Bioproduction of useful chemicals by living organisms would have some problems with productivity. For one of the possible solutions, transplantation of the entire pathway to a well-known host cell, such like Escherichia coli, by gene transfer have been considered. Although the genome projects reveals all of gene set in one organism, however, it is empirically obvious that only gathering and transferring gene set for the relevant metabolic pathway isn’t enough to perform the pathway in heterologous host. To elucidate possible problem with gene expression beyond the barrier of species, especially between eukaryote and prokaryote, a series of astaxanthin, carotenoid, biosynthesis genes from algae were tried to transfer to E. coli as a case study.

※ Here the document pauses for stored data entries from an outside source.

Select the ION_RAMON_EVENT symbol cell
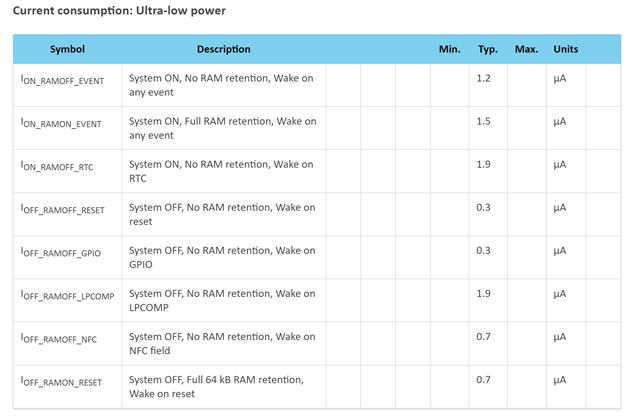The image size is (640, 416). (x=67, y=128)
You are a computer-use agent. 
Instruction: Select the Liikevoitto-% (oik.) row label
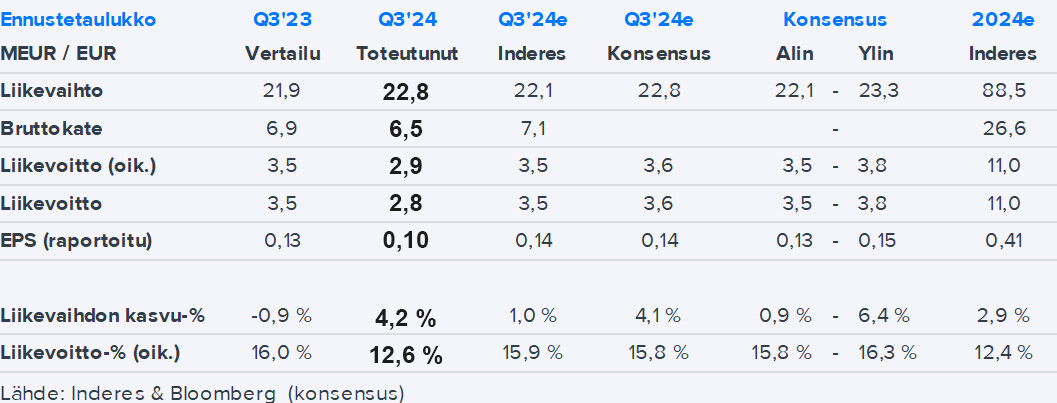coord(91,353)
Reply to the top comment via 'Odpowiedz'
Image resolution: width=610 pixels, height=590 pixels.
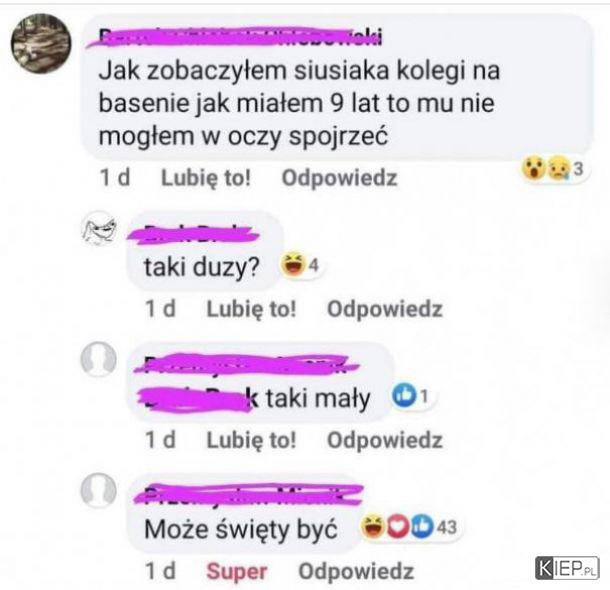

Haematococcus lacustris (=H. pluvialis) NIES-144, which is one of the famous algae for astaxanthin production, was rendered for a donor. cDNA of the strain sampled at astaxanthin production phase was subjected to Next Generation Sequencer (NGS) not only to determine the sequence of carotenoid genes but also to evaluate relative expression abundance of these genes. Identified 8 genes for astaxanthin were then assembled into a plasmid with designed artificial operon by OGAB (Ordered Gene Assembly by Bacillus subtilis) method according to the gene expression abundance. In parallel with this, we also constructed an allelic carotenoid operon plasmid using bacterial genes obtained from Erwinia. Recombinant E. coli of alga operon didn’t produce any astaxanthin, while that of bacterial one did. To identify possible problematic gene(s) in the algae operon, we performed to construct a series of chimeric operons comprised from gene(s) of algae and bacteria. Finally we identified that only lycopene synthesis step that is comprised from 3 genes have problem, while other 5 reaction steps than lycopene synthesis well work in E. coli. In the presentation, possible reason for defect of lycopene synthesis will be discussed.